2. What an Employee Handbook Is Not
Your handbook can do a lot, but it can't do everything, nor should it. As we explain more fully in this section, a handbook is just one piece of your employee relations picture. It's up to you, your managers and supervisors to provide the other pieces.
a. Your Handbook Is No Substitute for You
Although your handbook is an important communication tool, it cannot take the place of one-on-one personal interaction between you and the people who work for you. If you want good employee relations -- that is, if you want your employees to trust you and feel loyal to you -- your employee handbook can help, but it can't do the job on its own. Your employees need a human face behind the policies. They need to see and hear from you and to feel that you are interested in them and the job they are doing.
b. Your Handbook Is No Substitute for Good Practices
No matter how many policies you write, they won't do you any good unless you follow them. In fact, they might actually do some harm.
From a practical standpoint, personnel practices that are inconsistent with written policies can damage employee relations. Employees who read one thing but experience another won't trust -- or feel loyal to -- their employer.
From a legal standpoint, you are courting trouble if you don't deliver what you promise in your handbook. Even though you will have disclaimers in your handbook telling employees that the handbook is not a contract (see Chapter 1 for these disclaimers), you can't predict when a judge or jury will think differently and try to hold you to your words -- or at least make you pay for not following them. For these reasons, you should include in your handbook only those policies that you are prepared to follow.
c. Your Handbook Is Not a Personnel Policy Manual
Employee handbooks are written in general terms, for use by employees.

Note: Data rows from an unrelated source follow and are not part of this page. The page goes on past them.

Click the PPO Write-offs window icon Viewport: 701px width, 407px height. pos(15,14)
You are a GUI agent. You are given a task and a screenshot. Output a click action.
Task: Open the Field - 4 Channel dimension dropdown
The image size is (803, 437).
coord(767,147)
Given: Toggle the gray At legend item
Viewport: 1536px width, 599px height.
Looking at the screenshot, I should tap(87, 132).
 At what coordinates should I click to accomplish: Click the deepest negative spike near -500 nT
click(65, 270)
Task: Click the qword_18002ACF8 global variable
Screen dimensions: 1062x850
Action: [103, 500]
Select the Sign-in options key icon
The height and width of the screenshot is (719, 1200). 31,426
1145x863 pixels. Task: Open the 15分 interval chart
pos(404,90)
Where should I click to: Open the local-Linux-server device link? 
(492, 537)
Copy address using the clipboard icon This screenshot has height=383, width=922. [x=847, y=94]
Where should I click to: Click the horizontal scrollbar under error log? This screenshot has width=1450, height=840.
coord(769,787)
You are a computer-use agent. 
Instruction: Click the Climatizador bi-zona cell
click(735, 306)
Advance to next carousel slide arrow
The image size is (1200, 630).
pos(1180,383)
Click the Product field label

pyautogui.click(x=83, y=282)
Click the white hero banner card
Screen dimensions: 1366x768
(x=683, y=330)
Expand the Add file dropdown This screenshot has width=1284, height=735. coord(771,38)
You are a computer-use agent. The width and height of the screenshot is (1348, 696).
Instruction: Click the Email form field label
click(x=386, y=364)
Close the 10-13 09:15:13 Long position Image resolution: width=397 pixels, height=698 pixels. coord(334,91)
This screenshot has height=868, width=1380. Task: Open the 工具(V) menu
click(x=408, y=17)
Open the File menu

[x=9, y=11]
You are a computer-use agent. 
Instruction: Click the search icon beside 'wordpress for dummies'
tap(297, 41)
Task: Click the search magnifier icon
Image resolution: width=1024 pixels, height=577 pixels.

A policy or procedures manual, on the other hand, is a detailed guide that sets out very specifically how supervisors and managers are to do their jobs in your company. Usually, employees are not allowed access to these manuals.
You may wonder why you can't just have one book for both audiences. There are a number of reasons:
- There might be sensitive information (on pay scales, for example) that you don't necessarily want to reveal to your employees.
- Employees don't need to know every little detail of how things are done. If you throw too much information at your employees -- some of it irrelevant to their day-to-day work -- they might get overwhelmed and not read the handbook at all.
- The details of how you implement policies are more likely to change than the general policies themselves. If you put these details in your handbook, you limit your ability to change how things are done.
Who Can Use This Book
This book is for business owners, managers, supervisors and human resource professionals in any size company, from a small outfit with only a handful of employees to a large corporation. It is also appropriate for virtually every industry, from manufacturing to sales to service provision.
There are two types of workplaces for which this book won't work: public workplaces (that is, workplaces with federal, state or local government employees) and unionized workplaces.